__Passage for review__.
◆ ◆ ◆

Fast forward 30 minutes and 1/3 of the book later, and I hadn’t removed my face from its pages even once; I brought it to bed with me to keep reading — and the next morning I think I woke my eldest up by saying, “I FOUND A GREAT NEW BOOK FOR US TO READ, YOU’RE GOING TO LOVE IT, IT’S ABOUT A BOY AND A BABY SKUNK, LET’S START IT TODAY.” She refused (calmly and in lower case), advocating to finish our current read-aloud first, so we compromised by agreeing to that, but also looking on Hoopla to see if Bat was available on audio: it was, and we started listening immediately, and in the five minutes it takes us to drive to school, she was hooked, her sister was hooked, and I was waiting impatiently to catch up to the part where I’d forced myself to stop the night before.

◆ ◆ ◆

__Material provided__.
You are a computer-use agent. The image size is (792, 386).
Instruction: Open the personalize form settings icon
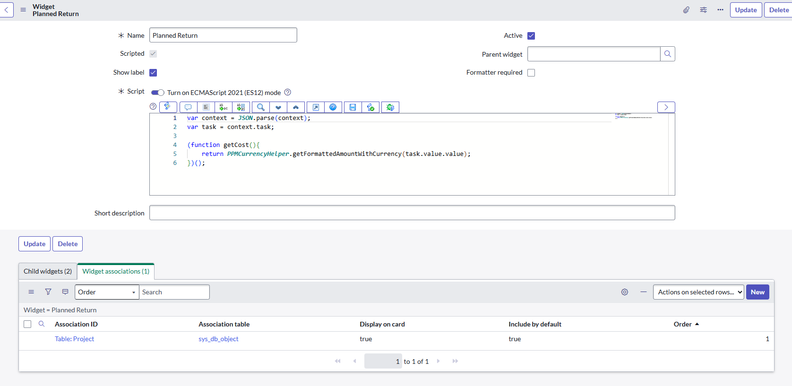click(x=703, y=10)
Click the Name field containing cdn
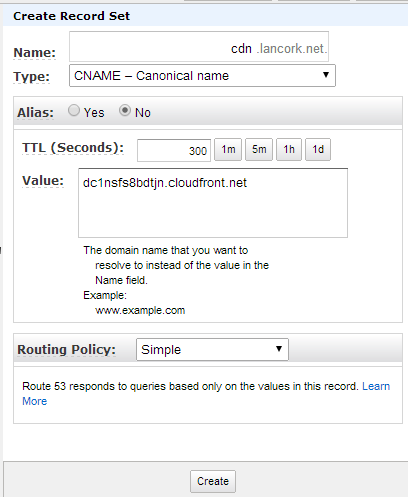Viewport: 408px width, 497px height. (199, 47)
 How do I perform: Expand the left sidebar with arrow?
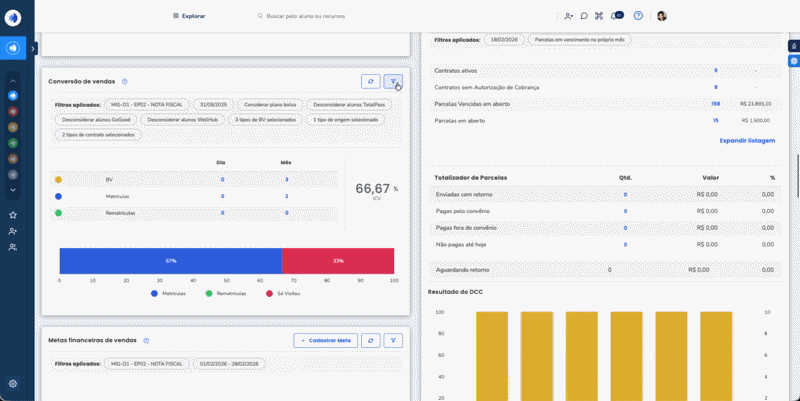(33, 48)
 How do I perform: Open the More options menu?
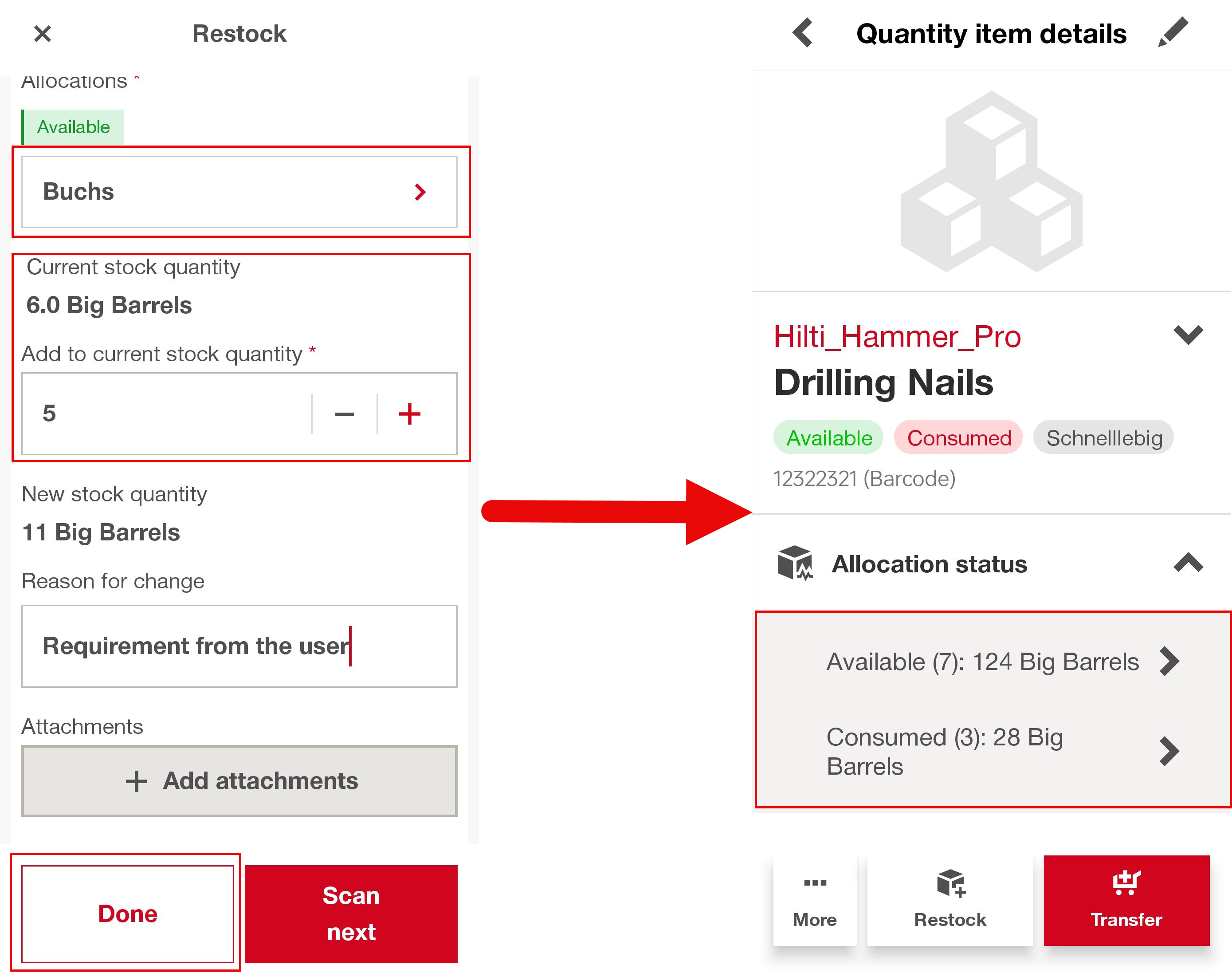point(814,900)
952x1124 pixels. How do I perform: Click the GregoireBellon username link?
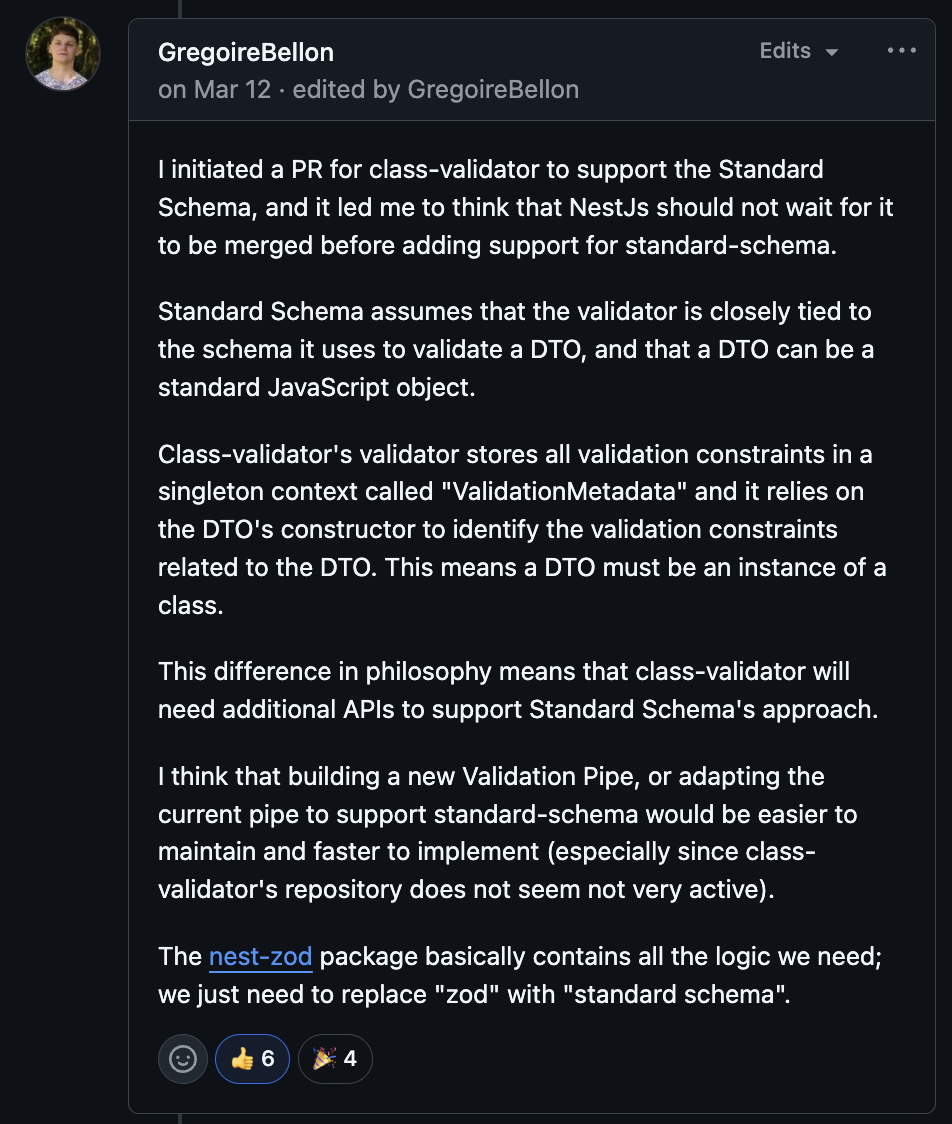tap(246, 52)
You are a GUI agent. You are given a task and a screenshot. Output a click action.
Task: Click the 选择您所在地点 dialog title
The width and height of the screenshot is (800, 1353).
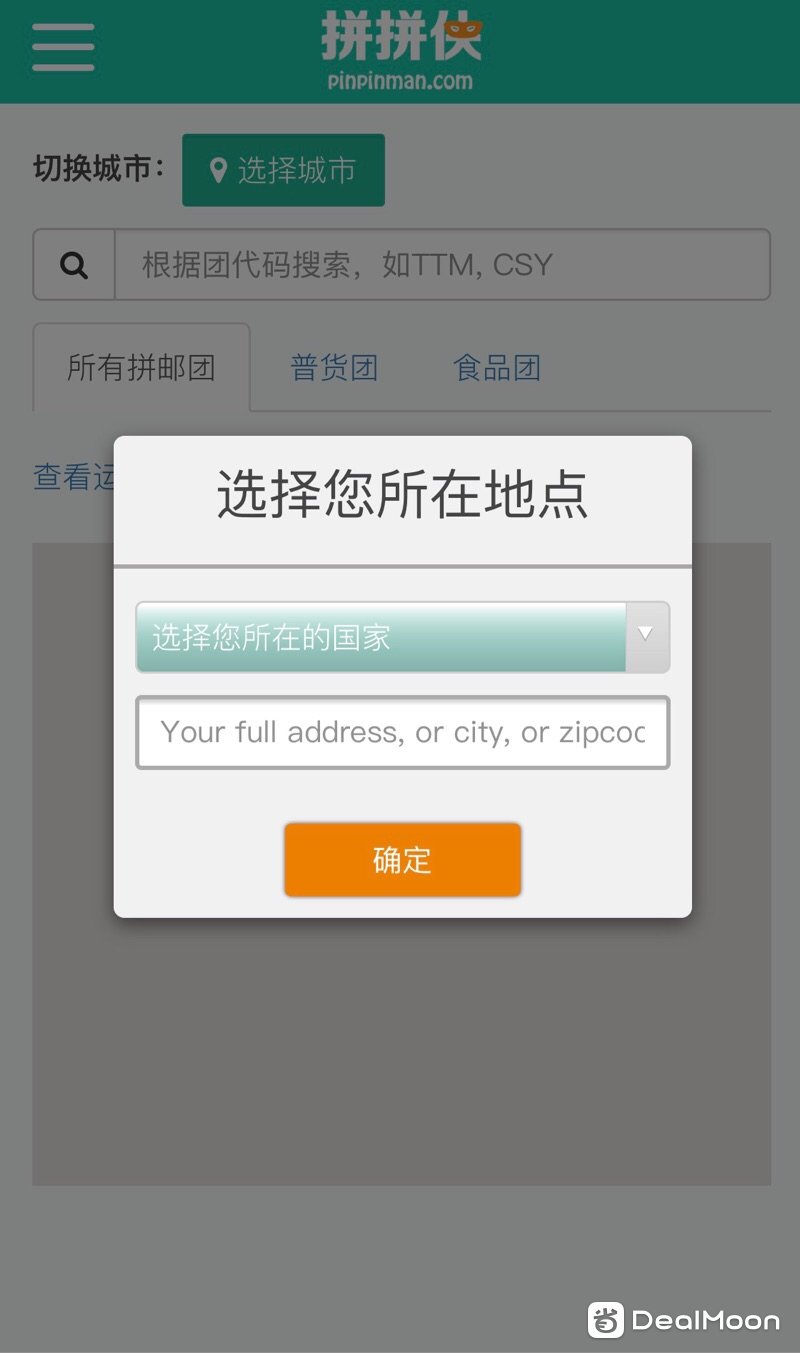pyautogui.click(x=402, y=496)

◆ ◆ ◆

__Problem A__.
Reproduce the passage about reading Bat word for word, from "Fast forward 30" up to and including "the night before.".
__Problem B__.
Answer these questions from the passage about reading Bat:
(i) How much of the book had been read after 30 minutes?
(ii) Where did they check whether Bat was available on audio?
(iii) How long is the drive to school?
The listing has nothing to do with the passage about reading Bat.

__Exercise response A__.
Fast forward 30 minutes and 1/3 of the book later, and I hadn’t removed my face from its pages even once; I brought it to bed with me to keep reading — and the next morning I think I woke my eldest up by saying, “I FOUND A GREAT NEW BOOK FOR US TO READ, YOU’RE GOING TO LOVE IT, IT’S ABOUT A BOY AND A BABY SKUNK, LET’S START IT TODAY.” She refused (calmly and in lower case), advocating to finish our current read-aloud first, so we compromised by agreeing to that, but also looking on Hoopla to see if Bat was available on audio: it was, and we started listening immediately, and in the five minutes it takes us to drive to school, she was hooked, her sister was hooked, and I was waiting impatiently to catch up to the part where I’d forced myself to stop the night before.

__Exercise response B__.
(i) One third of the book.
(ii) On Hoopla.
(iii) Five minutes.